Alina, a leveraged-buyout attorney turned stay-at-home mom, strode out in a tie-dyed caftan, with a stack of diamond bracelets. “If you want to know anything about the chickens, you’ll have to ask my four-year-old,” she said. The four-year old, Oliver, was clinging to his au pair in the pool. “Be Prepared,” the coup anthem from “The Lion King,” boomed through outdoor speakers. Rich, Alina’s husband, who runs a renewable-energy business, emerged from the kitchen in a bright-blue bathing suit, holding a tequila on the rocks.“Hey, Ollie, can we put on something a little less ominous, please?” he said. He stretched out on an outdoor sofa and explained how he’d heard about Rent the Chicken: “I was at a polo match where a guy was telling me about leasing horses, which turned me on to his whole incredible world of renting animals.” The family will return their rental chickens in August, when their children, Oliver and Ellis (“like the island,” Alina said), go back to school in Houston. (Source: The New Yorker)
Where. To. Begin.
There's the tie-dyed caftan paired with diamond bracelets. (Snob that I am, I wasn't surprised to learn that Alina was from Houston, and not the sort of ultra New Yorker who hits the Long Island Expressway helicopter pad every Thursday to buzz out to the Hamptons for the weekend. In my imagining, the Hamptons crowd wears linen, and rich person versions of Ralph Lauren. Understated. Or just slob out, fuck-it-all style. Tie-dyed caftan and diamond bracelets? I'm guessing the chickens they rented might well be the only friends they have out there. But what do I know? The people I know on Long Island live in the part of Long Island that's an extension of Queens.)
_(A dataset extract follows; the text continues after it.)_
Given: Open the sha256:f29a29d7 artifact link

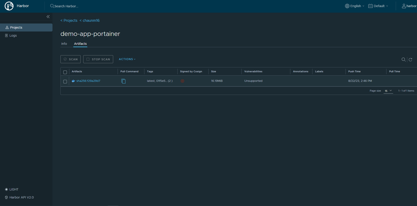Looking at the screenshot, I should (x=88, y=81).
And while nice of them to bring the au pair with them on their vacay, but what does Alina do all day. I'm sure that tie-dying does eat up part of the time, but maybe Alina should be spending less time piling on those diamond bracelets and more time helping scared little Oliver get over his fear of being in the pool.
And Rich first hearing about the possibility of renting an animal when he was at a polo match!!!
What's polo speak for "to the hounds!"
And I don't like to think of myself as the kind of person who picks on kids, but I wouldn't bet against Oliver and Ellis being insufferable little brats. No fault of their own, of course. (C.f., diamond bracelets, polo match.)
I was, of course, aware of the growing interest in folks keeping chickens, which got a big boost during covid, when everyone was nesting and trying to avoid grocery stores.
But I wasn't aware that you could actually rent a chicken, along with coop and chickenfeed, and - if your summering on Long Island or some other summering place - return the kit and kaboodle come September.
I guess it's something of a vacation for the animals. They get to be in a presumably less chaotic situation: fewer chickens squawking, less commotion, a room coop of your own (almost), more attention from the little Olivers and Ellises of the world - and from the Alinas and Riches.
Because this family was going all in on their chickens.
They've been buying extras, like a small "picnic bench" where the chickens sit and enjoy a special treat
...according to Rich, “Oliver likes to mix a special concoction of saliva and worms for the chickens.”
Rich and Alina aren't the only Hamptonians who rent from Homestead Ida and Farmer Joe, who do their homesteading and farming in Wallingford, Connecticut (a suburb of New Haven).
After that stop, the couple moved on to visit the chickens rented by Ivy, a New Jersey anesthesiologist, who welcomed them "wearing a wide-brimmed green visor and bicycle shorts." Which sounds a lot more Hampton to me than the tie-dyed caftan. Ivy's got her brood with her - kids and grandkids - with her for the month of June.
“The short-term chicken rental was just perfect for us!” Ivy said.
What's all this go for?
For twelve hundred dollars, Rent the Chicken will deliver a chicken coop, two to four “egg-laying-ready” hens, more than a hundred pounds of feed, and instructions on “how to keep your chickens happy.”
On the sentience continuum, I don't think chickens are all that close to our end, but it's still rather kindly that there's a focus on keeping chickens happy. I'm sure happier chickens do more egg-laying. As for happiness, well, for starters, egg laying's got to be better than being turned into a broiler. So there's that.
Things can, of course, go a bit wrong. Chickens are living and breathing, so they can, like, die. I suspect that occasionally happens when a kiddo gives a chicken a little overenthusiastic attention. So, a good opportunity to explain life and death that's a little less fraught than the death of Grammy.
But if the chicken buys the farm out of sight of the children, some parents opt to ask for an emergency delivery of a look-alike chicken so the kids never know. (A strategy that I believe is frequently deployed with the family fishbowl.)
But death isn't the biggest issue:
One of the biggest problems the chickens face: overindulgence. “We can always tell when spouses don’t talk,” Ida said. “A chicken will never turn down a second meal, so if families aren’t communicating the chickens come back to us heavy and waddling.”
Oliver may want to lay off those spit and worm feeds at the chicken picnic table. Just saying.